§ Texto fornecido:
=-=-=-=-=
Por Mariana Sanches
Da
BBC News Brasil em Washington
Enquanto
grande parte do mundo vê uma diminuição no número de casos e mortes por
covid-19, o Brasil vive seu maior pico na pandemia e responde hoje por um em
cada três mortos pelo novo coronavírus no mundo.
"Todos
reconhecem que há uma situação muito grave no Brasil", afirmou o médico
americano Anthony Fauci em entrevista exclusiva à BBC News Brasil.
Fauci
é um dos olhares preocupados que a situação sanitária do país atraiu. Líder da
força-tarefa contra a pandemia nos Estados Unidos, o médico ganhou proeminência
global ao contrariar publicamente as declarações do então presidente americano
Donald Trump, que minimizou a gravidade da pandemia e atuou contra medidas de
distanciamento social e a favor de tratamentos sem eficácia comprovada contra a
covid, como a hidroxicloroquina.
Fauci
prefere não tratar o Brasil como "ameaça", termo corrente na imprensa
internacional diante da onda de contágio brasileira, mas reconhece que a grave
situação do Brasil está se espalhando pela América do Sul e que, para contê-la,
serão necessárias duas medidas: aumento na vacinação e adoção de medidas como
lockdowns.
"Não
há dúvida de que medidas severas de saúde pública, incluindo lockdowns, têm se
mostrado muito bem-sucedidas em diminuir a expansão dos casos. Então, essa é
uma das coisas que o Brasil deveria pensar e considerar seriamente dado o
período tão difícil que está passando", argumentou Fauci.
=-=-=-=-=
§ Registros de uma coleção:
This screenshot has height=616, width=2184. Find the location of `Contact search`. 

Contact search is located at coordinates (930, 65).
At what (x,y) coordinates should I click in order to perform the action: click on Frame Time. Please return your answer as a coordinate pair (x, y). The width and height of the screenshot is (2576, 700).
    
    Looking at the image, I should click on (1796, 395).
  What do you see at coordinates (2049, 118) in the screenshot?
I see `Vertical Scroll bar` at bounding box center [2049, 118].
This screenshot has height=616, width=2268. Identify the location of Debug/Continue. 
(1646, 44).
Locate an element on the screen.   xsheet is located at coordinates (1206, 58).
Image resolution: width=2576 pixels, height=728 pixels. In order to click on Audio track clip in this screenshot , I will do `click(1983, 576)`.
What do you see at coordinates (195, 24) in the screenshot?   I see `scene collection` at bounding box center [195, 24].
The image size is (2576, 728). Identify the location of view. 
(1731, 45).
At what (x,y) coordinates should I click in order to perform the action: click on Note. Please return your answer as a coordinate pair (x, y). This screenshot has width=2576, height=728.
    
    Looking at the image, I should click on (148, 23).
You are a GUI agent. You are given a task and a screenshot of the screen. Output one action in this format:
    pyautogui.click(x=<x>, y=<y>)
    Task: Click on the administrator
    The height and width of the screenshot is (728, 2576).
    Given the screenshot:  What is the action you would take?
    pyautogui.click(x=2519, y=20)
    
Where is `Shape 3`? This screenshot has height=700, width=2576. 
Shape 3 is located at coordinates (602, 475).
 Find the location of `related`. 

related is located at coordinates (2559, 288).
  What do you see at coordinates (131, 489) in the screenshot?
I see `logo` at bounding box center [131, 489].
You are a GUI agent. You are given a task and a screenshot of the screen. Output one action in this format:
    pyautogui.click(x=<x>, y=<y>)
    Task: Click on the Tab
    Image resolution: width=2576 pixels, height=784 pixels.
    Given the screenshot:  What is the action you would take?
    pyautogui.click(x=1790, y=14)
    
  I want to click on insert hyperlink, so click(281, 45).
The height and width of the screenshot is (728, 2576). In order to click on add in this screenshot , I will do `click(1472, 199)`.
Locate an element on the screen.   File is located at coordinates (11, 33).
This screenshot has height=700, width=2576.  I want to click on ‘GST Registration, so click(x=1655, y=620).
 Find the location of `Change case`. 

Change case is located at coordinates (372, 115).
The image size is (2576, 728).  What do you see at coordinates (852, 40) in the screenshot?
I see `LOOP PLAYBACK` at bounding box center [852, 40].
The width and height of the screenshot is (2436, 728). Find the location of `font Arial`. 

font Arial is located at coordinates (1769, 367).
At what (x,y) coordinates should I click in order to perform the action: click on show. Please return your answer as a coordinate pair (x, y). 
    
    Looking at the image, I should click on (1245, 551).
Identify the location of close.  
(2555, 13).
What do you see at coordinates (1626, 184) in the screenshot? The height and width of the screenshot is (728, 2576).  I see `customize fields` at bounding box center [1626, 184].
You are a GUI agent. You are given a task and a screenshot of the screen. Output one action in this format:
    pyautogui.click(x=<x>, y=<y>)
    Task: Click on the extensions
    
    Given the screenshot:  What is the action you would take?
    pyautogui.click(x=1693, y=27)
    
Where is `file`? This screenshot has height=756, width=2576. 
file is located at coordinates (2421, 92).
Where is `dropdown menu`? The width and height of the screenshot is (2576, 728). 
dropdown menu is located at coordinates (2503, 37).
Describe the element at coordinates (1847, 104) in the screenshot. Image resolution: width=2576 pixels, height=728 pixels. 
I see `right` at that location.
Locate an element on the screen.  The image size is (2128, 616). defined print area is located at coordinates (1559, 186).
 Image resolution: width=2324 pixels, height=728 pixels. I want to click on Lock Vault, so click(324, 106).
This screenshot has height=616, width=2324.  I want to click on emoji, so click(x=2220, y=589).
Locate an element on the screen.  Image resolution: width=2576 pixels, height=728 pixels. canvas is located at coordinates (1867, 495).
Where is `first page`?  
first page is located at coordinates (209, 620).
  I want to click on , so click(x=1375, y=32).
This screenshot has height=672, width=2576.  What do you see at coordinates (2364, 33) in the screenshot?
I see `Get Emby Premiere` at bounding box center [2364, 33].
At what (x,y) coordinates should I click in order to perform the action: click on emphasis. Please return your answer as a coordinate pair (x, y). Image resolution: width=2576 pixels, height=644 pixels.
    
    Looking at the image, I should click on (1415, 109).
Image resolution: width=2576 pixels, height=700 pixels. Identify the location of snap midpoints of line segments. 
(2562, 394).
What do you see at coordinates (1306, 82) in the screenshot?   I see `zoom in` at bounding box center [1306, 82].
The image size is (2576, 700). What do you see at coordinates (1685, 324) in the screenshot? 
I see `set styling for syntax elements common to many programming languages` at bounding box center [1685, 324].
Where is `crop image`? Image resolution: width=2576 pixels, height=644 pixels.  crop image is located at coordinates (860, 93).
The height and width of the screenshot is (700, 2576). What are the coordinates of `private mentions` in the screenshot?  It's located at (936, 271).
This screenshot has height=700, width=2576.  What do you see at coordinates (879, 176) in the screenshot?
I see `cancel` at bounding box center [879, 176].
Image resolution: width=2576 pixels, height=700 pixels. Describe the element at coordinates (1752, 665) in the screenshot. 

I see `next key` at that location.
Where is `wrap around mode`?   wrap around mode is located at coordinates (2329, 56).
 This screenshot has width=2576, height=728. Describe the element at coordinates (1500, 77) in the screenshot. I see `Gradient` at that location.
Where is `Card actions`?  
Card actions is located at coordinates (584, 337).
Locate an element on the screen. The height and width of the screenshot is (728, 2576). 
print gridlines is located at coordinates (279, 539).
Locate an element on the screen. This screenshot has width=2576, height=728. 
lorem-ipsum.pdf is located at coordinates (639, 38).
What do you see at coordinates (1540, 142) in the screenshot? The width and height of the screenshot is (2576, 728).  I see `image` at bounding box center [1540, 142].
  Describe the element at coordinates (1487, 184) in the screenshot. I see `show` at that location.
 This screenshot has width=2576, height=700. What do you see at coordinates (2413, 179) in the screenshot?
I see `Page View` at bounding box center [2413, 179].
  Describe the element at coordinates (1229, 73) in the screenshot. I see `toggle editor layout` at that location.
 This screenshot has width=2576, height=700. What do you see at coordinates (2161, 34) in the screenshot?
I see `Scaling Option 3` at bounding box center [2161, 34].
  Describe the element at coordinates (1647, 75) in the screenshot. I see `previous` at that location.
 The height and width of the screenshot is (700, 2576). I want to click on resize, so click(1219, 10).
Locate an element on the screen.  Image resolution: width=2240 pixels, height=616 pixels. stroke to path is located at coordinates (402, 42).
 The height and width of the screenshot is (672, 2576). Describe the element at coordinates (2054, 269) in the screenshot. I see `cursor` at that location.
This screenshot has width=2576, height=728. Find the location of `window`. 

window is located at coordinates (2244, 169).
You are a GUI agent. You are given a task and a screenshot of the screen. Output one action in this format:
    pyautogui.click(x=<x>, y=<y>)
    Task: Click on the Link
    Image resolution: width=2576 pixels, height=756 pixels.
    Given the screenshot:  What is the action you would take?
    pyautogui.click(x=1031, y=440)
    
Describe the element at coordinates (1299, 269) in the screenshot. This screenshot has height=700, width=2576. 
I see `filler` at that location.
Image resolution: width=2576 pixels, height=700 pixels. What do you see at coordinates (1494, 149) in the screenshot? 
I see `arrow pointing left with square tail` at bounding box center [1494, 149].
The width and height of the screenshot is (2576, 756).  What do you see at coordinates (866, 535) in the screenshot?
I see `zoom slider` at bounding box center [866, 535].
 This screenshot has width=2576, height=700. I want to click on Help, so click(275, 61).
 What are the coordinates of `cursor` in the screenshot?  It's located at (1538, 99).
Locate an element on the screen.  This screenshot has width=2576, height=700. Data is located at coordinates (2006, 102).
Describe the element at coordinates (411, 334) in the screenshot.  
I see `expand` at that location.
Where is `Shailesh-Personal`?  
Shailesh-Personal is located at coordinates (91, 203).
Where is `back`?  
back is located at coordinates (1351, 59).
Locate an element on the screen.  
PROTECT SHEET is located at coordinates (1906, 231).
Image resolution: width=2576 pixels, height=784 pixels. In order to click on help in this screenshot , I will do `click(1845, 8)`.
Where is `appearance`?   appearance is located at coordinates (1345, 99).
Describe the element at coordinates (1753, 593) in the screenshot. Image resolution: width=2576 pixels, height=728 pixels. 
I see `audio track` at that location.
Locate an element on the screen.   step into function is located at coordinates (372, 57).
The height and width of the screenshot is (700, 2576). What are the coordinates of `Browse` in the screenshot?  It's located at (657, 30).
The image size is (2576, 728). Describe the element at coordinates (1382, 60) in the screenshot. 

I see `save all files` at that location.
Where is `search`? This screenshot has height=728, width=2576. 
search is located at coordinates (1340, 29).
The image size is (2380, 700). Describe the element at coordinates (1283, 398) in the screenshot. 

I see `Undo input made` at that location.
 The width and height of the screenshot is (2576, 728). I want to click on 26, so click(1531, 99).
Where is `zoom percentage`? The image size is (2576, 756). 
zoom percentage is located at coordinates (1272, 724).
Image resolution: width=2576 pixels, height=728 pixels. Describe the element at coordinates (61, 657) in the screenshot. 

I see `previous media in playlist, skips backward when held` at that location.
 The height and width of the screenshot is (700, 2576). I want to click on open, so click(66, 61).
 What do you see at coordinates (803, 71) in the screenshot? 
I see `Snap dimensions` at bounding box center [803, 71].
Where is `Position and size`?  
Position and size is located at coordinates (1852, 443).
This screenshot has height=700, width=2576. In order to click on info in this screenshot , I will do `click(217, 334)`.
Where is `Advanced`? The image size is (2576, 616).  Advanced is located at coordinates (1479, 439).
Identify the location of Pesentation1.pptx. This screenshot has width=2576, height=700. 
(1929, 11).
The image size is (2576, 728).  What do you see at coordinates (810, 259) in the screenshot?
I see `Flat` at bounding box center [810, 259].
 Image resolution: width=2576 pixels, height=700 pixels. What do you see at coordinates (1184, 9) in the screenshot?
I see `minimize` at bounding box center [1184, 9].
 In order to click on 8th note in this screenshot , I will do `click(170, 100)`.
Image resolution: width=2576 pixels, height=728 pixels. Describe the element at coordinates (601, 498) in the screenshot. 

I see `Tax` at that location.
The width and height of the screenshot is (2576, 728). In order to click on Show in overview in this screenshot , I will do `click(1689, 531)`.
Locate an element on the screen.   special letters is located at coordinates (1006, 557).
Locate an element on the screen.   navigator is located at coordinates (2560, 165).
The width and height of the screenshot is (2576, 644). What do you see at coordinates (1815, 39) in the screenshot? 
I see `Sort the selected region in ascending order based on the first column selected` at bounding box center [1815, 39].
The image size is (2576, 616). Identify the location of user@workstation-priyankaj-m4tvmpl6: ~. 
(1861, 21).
=-=-=-=-=
§ Instruções:
#1 Liste todas as pessoas mencionadas pelo nome na reportagem sobre a covid-19 no Brasil.
#2 Segundo a reportagem sobre a covid-19 no Brasil, quais duas medidas Fauci considera necessárias para conter a situação?
#3 Prossiga com a reportagem sobre a covid-19 no Brasil a partir do ponto em que ela termina.
O material não tem nenhuma relação com a reportagem.

§ Respostas por tarefa:
#1 Mariana Sanches, Anthony Fauci e Donald Trump.

#2 O aumento na vacinação e a adoção de medidas como lockdowns.

#3
Há
três dias, no entanto, o ministro da Saúde do Brasil, Marcelo Queiroga,
praticamente descartou essa medida ao dizer que "a ordem é evitar
lockdown".
Na
outra frente, a das vacinas, a situação também não é confortável: apenas 20
milhões de brasileiros (pouco mais de 9% da população) já receberam ao menos
uma dose de imunizante, e no ritmo atual não chegaria à metade da população
neste semestre.
Depois
de recusar ofertas de vacinas da Pfizer, ameaçar boicotar a CoronVvac e não
buscar outros fornecedores além da AstraZeneca-Oxford, cuja fabricação pela
Fiocruz vem sofrendo sucessivos atrasos, o governo Bolsonaro se viu sem muitas
opções para acelerar a chegada das vacinas aos braços brasileiros.
Desde
março deste ano, o governo federal tenta negociar a compra de alguns milhões de
doses da vacina AstraZeneca-Oxford que estão sem uso nos Estados Unidos
atualmente e não devem ser necessárias ao país, que conta com estoques de
Pfizer, Moderna e Janssen suficientes para a população.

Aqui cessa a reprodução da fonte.